▸ **Task prompt**: The task calls for the lines below from the line with "Where should I" to the line with "Viewport: 474px width, 835px", both ends included, copied exactly, without any pictures.
(The records Opens)
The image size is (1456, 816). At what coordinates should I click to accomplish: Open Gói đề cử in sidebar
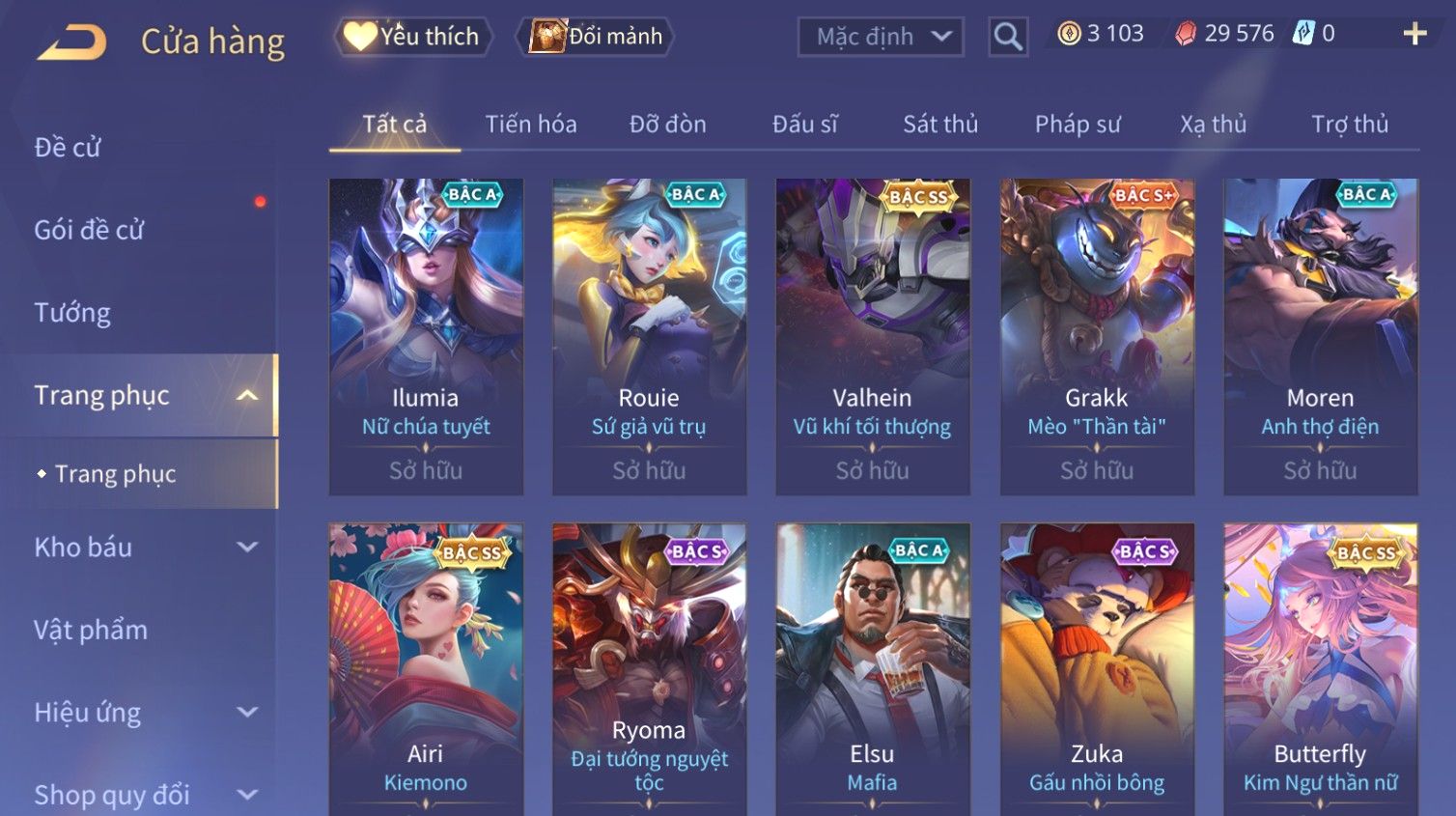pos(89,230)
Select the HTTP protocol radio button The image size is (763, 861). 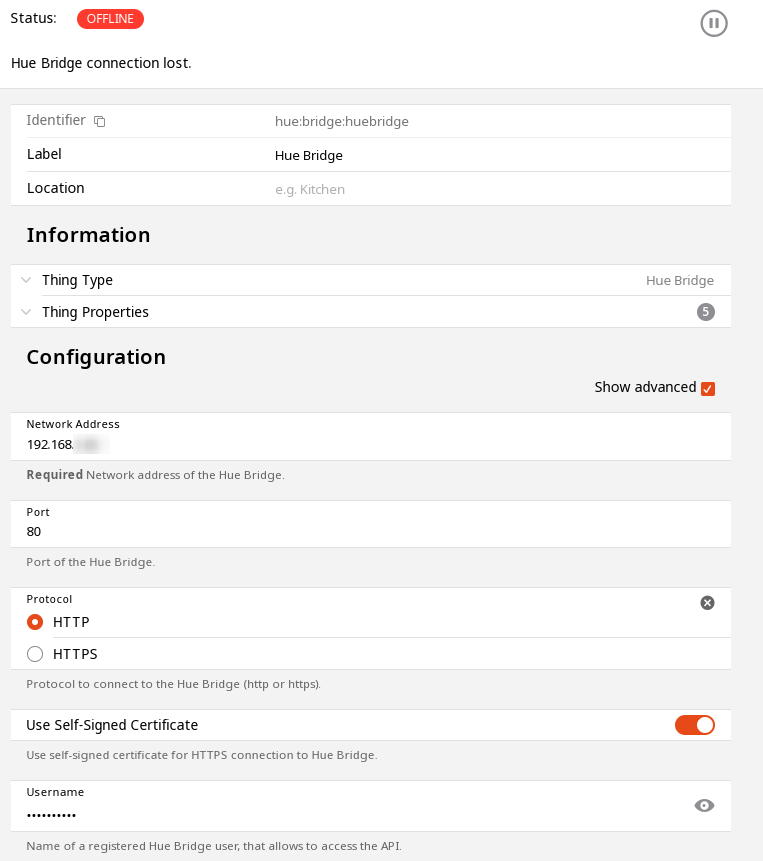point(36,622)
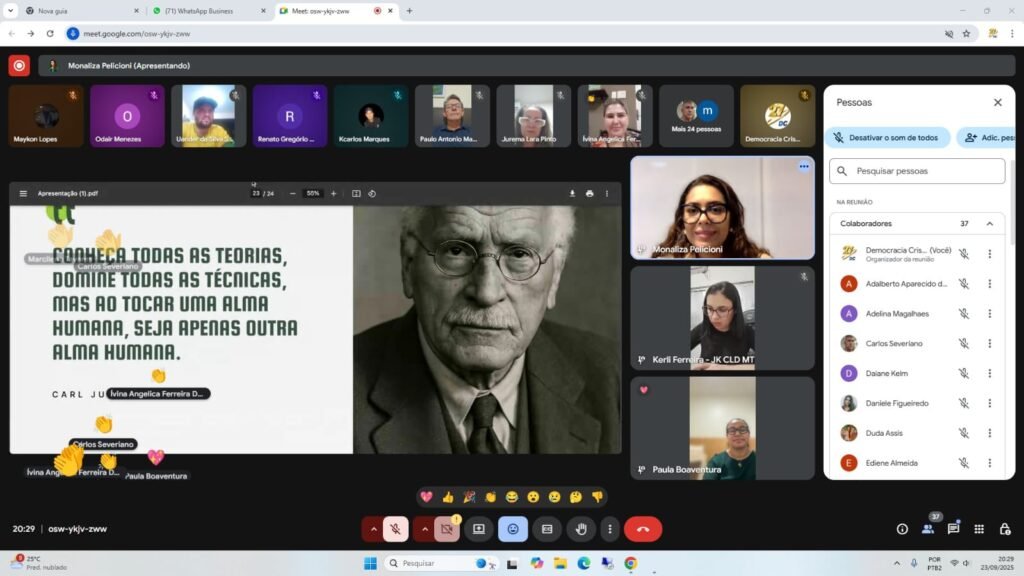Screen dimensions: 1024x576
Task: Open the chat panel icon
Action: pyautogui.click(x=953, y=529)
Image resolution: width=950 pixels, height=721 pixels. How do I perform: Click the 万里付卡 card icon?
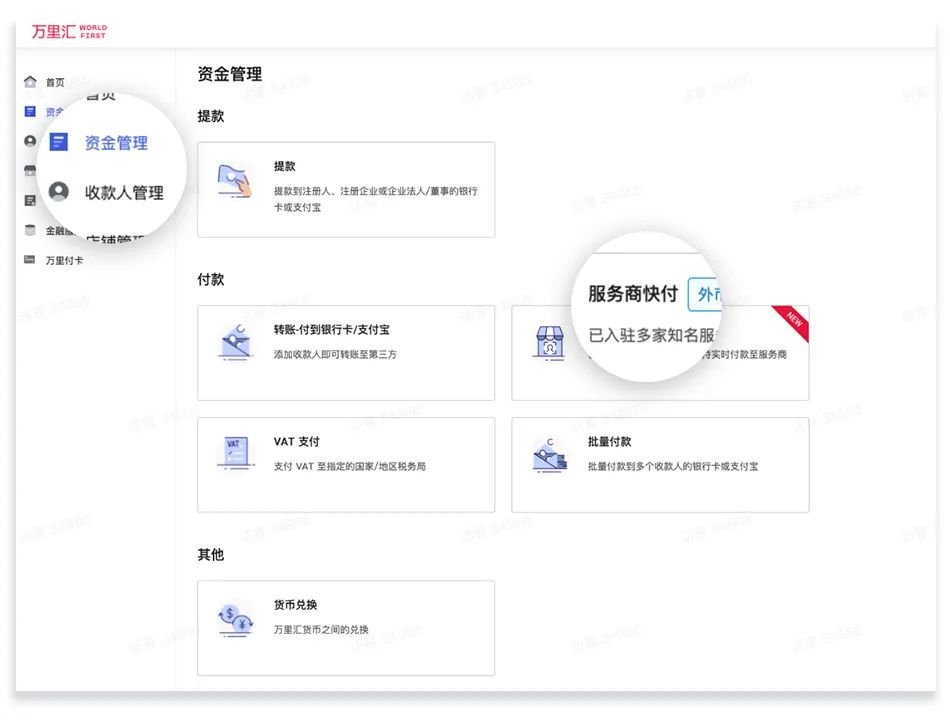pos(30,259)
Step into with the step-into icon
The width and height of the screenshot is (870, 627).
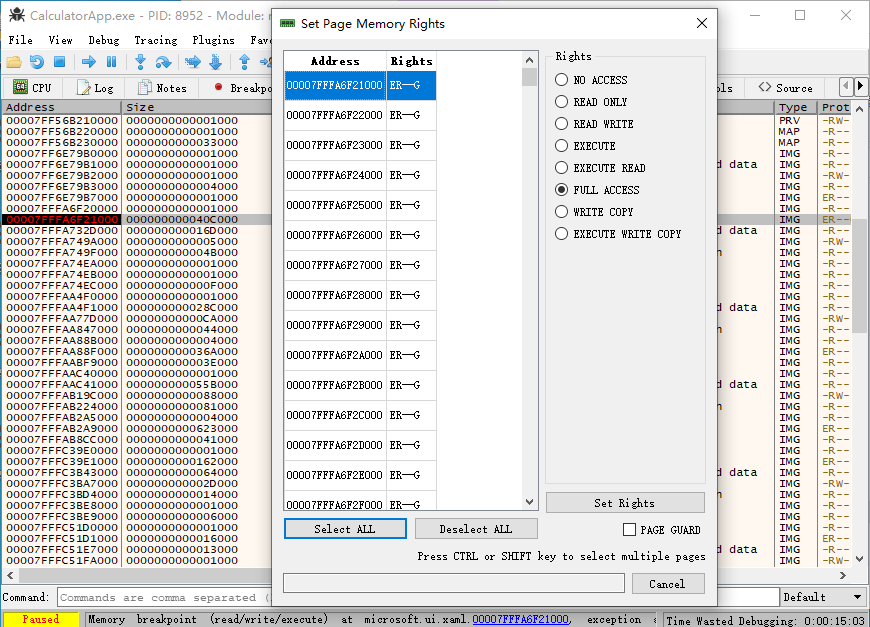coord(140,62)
(The records Closes)
(The records Opens)
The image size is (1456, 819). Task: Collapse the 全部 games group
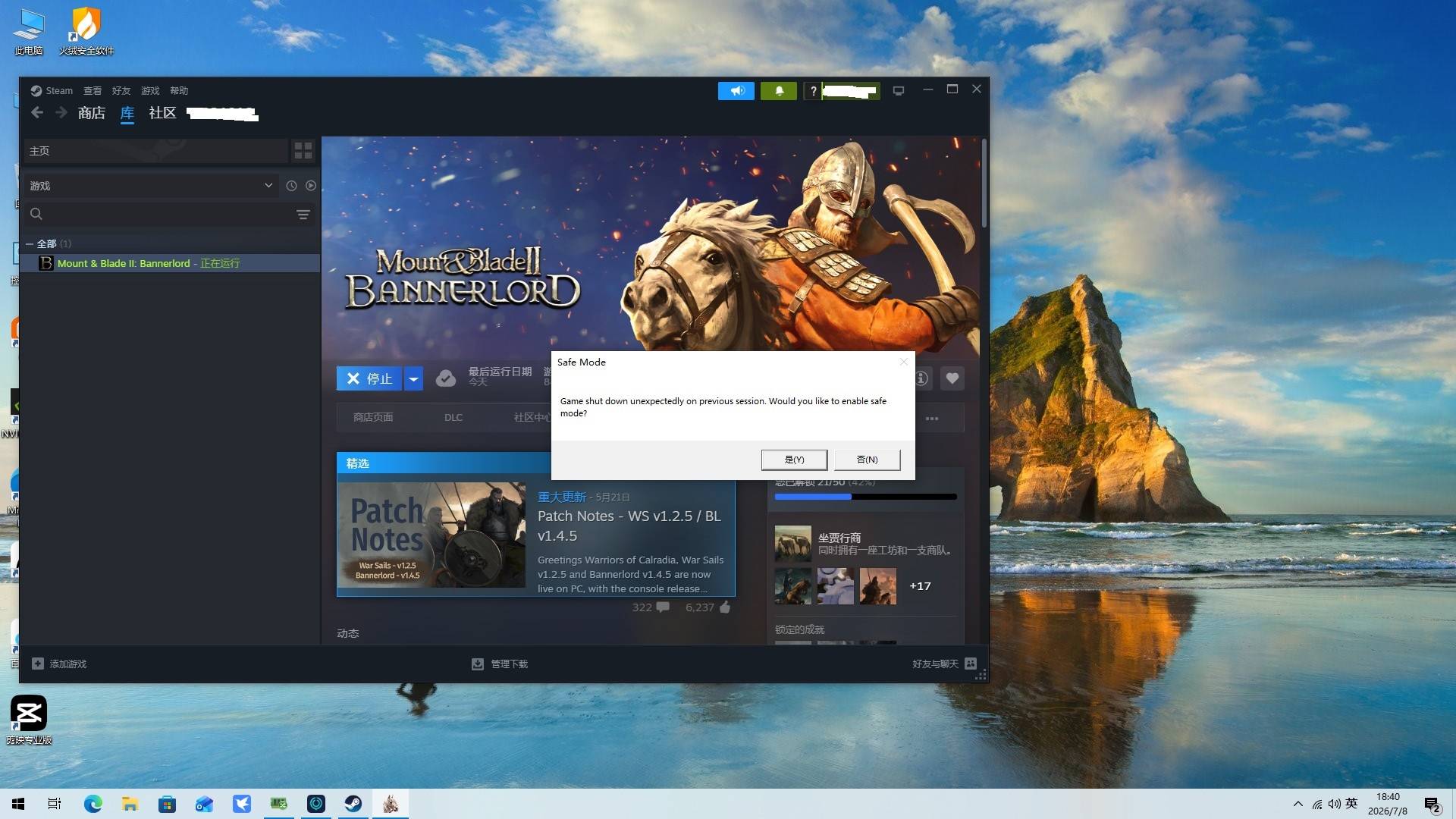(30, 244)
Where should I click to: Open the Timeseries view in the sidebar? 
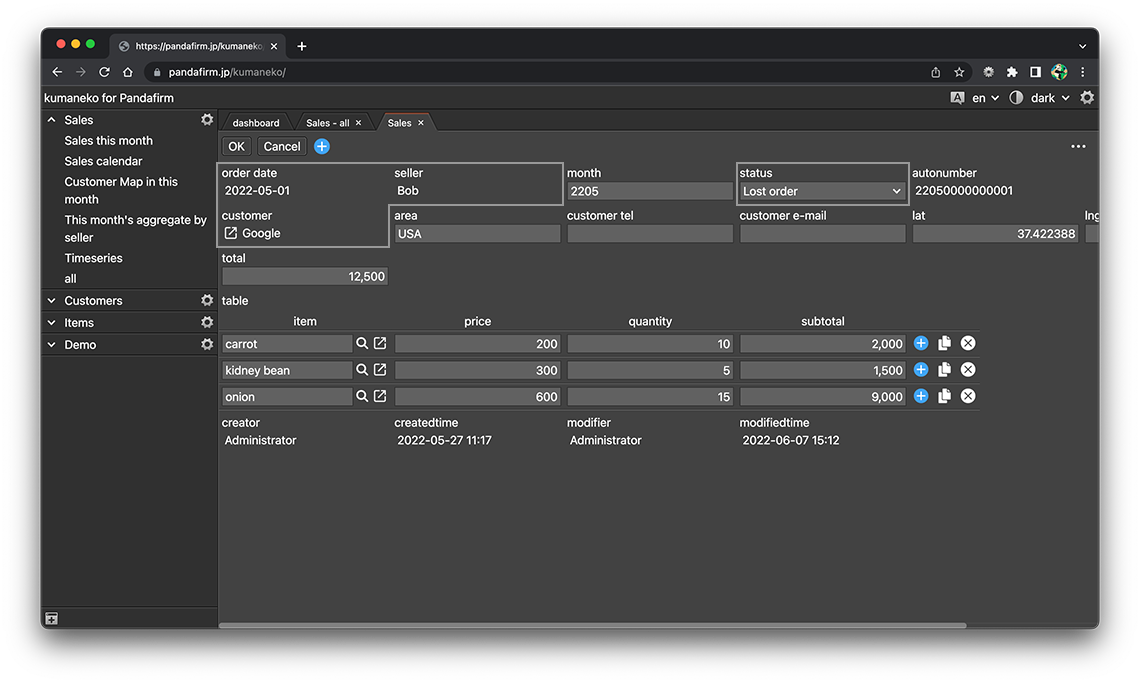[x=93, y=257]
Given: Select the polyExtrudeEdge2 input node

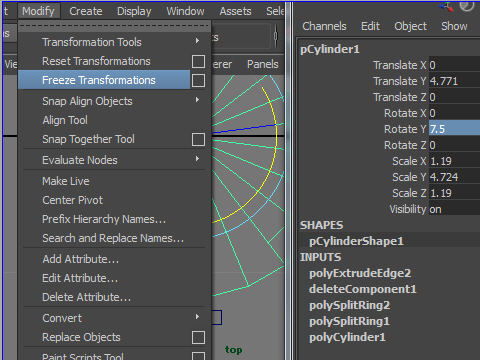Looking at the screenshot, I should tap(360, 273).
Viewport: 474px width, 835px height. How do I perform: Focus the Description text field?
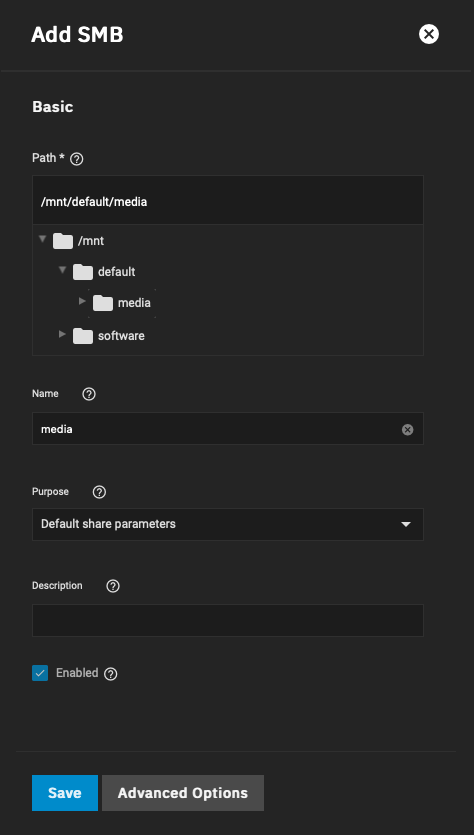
(The records Closes)
▸ **Task response**:
Where should I click to: Open the Timeseries view in the sidebar? 
[x=93, y=257]
Given: Select the polyExtrudeEdge2 input node

Looking at the screenshot, I should tap(360, 273).
Viewport: 474px width, 835px height. How do I perform: Focus the Description text field?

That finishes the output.